Opening my door and walking down the hallway I saw several of my neighbors, the other marked citizens, we all lived in a multi-story building that used to house the collection of books that now lived in the main library. There became too many of them and the council opted to construct a new, larger building that was better fortified to house the collection in and this building had been converted to housing for us. The elders decided that it would be best for us to all live together since we all went to the same school from the ages our marks showed up and all worked for the city in some way once we got older. Across the hall from me lived Asher; he had marks extending out from his jawline that trickled down to his hip bones becoming more scarce the further down they went. He wore a hood and a mask that revealed the bottom of his face and spanned across his torso to just where the marks met the waist of his pants. His marks were significantly less than mine, as were his powers. But nevertheless, he worked for the council of mages on the defensive spells that fortified our city he spent a majority of his time tinkering in his apartment with various spell components and using his breath to blow the final products out his window, several miles to the edge of the city walls. I’d been in the same class as Asher in school, he’d turned up slightly after I had. At the time he was probably 12 or 13 like I had been and I believe that at the time I had been about 15, making him somewhere between 2 and 3 years younger than me. We’d known each other for 11 years now, but not really; we never spoke. He was too shy and I was too much of an anxious, socially challenged mess so most of our interactions were brief and consisted of an
“Excuse me.” here and a shuffle to the side in the hallway there. Though once, I had been feeling sick and I guess he’d noticed the day before because the next morning when I’d woken up, I opened my door to find a potion with a note pinned under it that read;
“Take twice a day until gone. – A”
That was nice.
As I turned to go down the stairs I passed Eliden and gave her a warm smile. She smiled back at me but she looked grey, her aura was usually some sort of dark, dull shade. She tried to keep a brave face but she could never really hide the truth from me and I think a part of her knew that. Her marks extended up both legs, her spine, and out both arms; then in addition to this she was missing both of her irises. She had it worse than most of us here and had almost taken her own life several times; the burden of extensive marks like that are too much sometimes. As she closed her door I heard the floating sounds of her haunting melody muffled by the walls and I smiled to myself; Eliden was the most talented musician I’d ever met and was responsible for some of the most extraordinary pieces of music ever created. With the burden of the marks comes great grace.

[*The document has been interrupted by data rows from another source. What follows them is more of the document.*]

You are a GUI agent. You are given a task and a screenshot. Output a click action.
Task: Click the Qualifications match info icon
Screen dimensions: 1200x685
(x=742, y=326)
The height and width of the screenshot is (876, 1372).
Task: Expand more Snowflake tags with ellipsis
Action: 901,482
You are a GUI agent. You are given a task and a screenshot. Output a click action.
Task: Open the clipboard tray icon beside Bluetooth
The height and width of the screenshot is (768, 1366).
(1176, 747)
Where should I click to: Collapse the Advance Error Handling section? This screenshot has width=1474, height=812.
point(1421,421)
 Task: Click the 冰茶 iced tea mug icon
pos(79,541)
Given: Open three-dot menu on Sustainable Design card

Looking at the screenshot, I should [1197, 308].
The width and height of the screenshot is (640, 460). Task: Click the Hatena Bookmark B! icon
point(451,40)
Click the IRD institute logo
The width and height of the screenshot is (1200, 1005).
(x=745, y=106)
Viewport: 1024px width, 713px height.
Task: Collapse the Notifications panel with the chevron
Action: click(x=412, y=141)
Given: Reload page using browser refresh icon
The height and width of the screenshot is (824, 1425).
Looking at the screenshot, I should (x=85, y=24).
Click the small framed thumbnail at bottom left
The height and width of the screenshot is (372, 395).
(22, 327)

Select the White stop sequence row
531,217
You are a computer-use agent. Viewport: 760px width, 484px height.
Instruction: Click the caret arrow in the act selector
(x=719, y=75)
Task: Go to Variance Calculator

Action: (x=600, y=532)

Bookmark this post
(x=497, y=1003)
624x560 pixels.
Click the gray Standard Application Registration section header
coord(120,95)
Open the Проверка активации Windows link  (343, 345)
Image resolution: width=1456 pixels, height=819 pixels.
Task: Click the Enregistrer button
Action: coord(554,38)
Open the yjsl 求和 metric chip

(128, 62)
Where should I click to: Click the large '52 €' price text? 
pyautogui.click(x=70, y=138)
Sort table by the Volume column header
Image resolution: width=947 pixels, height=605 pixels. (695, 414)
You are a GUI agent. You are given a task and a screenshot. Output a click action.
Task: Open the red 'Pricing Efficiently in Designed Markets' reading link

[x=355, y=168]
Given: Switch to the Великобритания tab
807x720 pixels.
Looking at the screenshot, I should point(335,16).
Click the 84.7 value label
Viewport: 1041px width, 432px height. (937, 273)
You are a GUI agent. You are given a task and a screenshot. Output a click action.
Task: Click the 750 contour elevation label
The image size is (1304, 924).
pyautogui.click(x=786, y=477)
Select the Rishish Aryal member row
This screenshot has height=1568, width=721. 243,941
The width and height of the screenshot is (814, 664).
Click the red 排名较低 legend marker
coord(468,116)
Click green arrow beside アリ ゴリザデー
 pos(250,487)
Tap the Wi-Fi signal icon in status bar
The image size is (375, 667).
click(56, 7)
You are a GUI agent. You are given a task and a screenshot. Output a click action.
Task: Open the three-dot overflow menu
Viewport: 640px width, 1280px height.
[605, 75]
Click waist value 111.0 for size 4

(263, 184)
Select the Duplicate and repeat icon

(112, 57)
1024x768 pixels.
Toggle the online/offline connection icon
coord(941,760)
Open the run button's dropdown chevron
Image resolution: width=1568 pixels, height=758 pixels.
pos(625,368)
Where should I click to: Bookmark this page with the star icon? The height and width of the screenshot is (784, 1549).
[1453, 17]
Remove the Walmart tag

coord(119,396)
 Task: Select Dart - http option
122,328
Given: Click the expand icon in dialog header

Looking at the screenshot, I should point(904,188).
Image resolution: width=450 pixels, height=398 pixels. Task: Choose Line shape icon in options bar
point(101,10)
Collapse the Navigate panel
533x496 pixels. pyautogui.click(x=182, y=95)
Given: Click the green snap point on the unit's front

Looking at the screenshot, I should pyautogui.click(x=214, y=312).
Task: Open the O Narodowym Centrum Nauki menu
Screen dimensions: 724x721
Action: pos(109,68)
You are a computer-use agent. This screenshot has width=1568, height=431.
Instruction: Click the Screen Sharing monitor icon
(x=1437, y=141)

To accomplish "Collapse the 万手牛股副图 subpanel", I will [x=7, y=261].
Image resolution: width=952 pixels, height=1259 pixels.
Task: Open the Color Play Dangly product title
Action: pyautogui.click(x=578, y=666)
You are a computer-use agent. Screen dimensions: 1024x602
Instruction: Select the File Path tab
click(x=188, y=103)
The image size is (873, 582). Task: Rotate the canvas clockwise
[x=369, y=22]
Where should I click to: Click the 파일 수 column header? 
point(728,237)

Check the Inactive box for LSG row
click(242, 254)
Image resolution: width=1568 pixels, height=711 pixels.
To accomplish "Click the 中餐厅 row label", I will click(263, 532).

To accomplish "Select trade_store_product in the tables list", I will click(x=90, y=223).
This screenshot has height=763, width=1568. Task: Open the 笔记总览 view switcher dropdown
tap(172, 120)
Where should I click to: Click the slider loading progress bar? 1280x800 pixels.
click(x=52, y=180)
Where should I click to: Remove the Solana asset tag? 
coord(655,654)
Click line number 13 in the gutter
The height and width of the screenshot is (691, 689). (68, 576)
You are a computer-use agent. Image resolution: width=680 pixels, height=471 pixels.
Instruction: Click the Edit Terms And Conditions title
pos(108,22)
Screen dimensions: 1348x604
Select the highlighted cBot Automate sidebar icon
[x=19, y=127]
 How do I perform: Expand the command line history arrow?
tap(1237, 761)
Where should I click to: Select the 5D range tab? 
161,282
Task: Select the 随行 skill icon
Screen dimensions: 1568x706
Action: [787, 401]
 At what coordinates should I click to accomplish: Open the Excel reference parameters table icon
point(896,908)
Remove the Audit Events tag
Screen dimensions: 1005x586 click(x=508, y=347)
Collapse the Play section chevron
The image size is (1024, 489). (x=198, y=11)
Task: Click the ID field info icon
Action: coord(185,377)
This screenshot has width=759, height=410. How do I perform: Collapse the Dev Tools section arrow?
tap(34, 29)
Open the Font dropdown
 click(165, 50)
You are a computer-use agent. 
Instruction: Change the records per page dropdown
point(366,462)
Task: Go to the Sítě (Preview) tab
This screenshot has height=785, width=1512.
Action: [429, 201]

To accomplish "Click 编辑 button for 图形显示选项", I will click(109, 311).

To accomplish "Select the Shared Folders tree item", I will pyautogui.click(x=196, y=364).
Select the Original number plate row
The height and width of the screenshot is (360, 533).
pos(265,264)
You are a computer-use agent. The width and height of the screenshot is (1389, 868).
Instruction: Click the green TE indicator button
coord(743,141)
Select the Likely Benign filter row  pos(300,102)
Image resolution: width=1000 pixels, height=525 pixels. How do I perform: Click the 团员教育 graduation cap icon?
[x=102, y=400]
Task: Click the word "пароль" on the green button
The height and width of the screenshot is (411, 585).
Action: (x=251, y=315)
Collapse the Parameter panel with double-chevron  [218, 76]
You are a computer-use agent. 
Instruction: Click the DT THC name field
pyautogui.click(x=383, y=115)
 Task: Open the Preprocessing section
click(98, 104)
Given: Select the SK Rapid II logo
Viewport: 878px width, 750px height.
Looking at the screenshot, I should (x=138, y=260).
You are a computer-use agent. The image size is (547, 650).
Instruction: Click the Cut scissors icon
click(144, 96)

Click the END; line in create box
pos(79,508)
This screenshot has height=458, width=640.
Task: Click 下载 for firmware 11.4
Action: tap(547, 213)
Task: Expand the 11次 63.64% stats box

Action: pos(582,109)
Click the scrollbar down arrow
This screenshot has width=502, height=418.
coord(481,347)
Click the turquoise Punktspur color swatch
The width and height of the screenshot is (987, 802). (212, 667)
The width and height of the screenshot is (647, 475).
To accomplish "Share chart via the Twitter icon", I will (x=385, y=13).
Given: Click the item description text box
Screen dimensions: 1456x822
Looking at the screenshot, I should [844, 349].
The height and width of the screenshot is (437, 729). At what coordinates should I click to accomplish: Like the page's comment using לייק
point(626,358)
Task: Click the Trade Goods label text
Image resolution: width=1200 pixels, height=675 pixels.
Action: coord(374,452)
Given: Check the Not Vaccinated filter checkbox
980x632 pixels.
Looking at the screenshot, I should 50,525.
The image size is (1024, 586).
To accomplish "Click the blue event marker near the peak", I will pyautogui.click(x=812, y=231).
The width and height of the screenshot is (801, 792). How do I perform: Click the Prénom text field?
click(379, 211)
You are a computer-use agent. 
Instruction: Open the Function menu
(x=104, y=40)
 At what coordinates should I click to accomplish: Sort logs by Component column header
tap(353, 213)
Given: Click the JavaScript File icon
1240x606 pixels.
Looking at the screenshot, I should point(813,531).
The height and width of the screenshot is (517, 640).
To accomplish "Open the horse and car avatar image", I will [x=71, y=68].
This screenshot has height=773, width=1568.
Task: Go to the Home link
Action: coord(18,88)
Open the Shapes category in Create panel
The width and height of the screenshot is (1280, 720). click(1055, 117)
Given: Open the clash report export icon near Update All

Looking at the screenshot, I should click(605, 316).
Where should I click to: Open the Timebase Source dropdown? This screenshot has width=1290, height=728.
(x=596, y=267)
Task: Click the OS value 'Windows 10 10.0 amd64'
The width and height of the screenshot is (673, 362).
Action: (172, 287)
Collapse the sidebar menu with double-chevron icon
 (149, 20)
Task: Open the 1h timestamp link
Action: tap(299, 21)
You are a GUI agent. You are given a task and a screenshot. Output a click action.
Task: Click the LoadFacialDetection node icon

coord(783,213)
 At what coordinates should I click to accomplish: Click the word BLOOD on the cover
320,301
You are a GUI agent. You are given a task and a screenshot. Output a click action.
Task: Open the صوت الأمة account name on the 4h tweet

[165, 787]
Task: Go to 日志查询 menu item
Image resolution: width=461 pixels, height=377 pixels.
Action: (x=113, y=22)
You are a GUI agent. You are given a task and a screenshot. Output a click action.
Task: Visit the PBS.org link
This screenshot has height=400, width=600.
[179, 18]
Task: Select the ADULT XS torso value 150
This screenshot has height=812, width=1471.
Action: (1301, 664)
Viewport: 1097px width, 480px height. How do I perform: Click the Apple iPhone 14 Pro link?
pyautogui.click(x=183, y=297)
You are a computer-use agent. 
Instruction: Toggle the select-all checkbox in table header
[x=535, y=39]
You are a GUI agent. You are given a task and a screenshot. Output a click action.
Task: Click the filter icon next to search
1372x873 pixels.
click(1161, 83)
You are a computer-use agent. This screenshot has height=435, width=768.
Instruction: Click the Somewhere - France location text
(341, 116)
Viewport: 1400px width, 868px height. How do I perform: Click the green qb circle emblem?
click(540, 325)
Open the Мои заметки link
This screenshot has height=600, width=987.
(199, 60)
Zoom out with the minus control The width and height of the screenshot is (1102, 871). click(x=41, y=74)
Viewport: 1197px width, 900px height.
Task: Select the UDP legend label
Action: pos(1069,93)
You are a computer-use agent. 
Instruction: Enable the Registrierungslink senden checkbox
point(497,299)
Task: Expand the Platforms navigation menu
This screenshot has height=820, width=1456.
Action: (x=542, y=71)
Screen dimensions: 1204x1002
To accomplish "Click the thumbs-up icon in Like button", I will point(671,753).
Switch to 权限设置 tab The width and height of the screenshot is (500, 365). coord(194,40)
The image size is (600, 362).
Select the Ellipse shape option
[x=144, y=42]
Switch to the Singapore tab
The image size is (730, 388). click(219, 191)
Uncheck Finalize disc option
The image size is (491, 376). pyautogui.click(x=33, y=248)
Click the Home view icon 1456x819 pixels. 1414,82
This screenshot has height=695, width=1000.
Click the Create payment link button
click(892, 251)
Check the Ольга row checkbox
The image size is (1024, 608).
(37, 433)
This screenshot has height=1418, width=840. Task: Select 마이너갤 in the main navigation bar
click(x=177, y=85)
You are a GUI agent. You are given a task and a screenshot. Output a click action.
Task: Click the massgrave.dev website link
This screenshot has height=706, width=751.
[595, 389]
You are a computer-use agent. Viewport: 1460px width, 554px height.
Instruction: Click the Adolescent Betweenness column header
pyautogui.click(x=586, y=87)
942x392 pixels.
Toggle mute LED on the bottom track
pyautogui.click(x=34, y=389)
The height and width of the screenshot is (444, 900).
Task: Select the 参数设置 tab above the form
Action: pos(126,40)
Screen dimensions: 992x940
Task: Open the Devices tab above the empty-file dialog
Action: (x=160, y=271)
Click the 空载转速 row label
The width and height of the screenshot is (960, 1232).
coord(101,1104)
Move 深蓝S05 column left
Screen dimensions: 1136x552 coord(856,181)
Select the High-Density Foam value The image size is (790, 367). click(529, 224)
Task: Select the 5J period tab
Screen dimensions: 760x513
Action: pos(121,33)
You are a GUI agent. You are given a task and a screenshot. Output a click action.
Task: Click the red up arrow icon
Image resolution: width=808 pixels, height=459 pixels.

Crossing the street, I took a deep breath of the crisp air, it was starting to get colder out and the leaves were starting to change color. Though, despite the chill that had befallen the city, I was quite warm. Another side effect of the marks, nobody knew why this was exactly but there was one theory that it was an extra layer of protection for the special ones. As I walked down the street I passed some more of the marked ones making conversation in a shop, we exchanged a solemn nod as I continued on my way. Briskly I made my way to the center of town where I would meet the elders.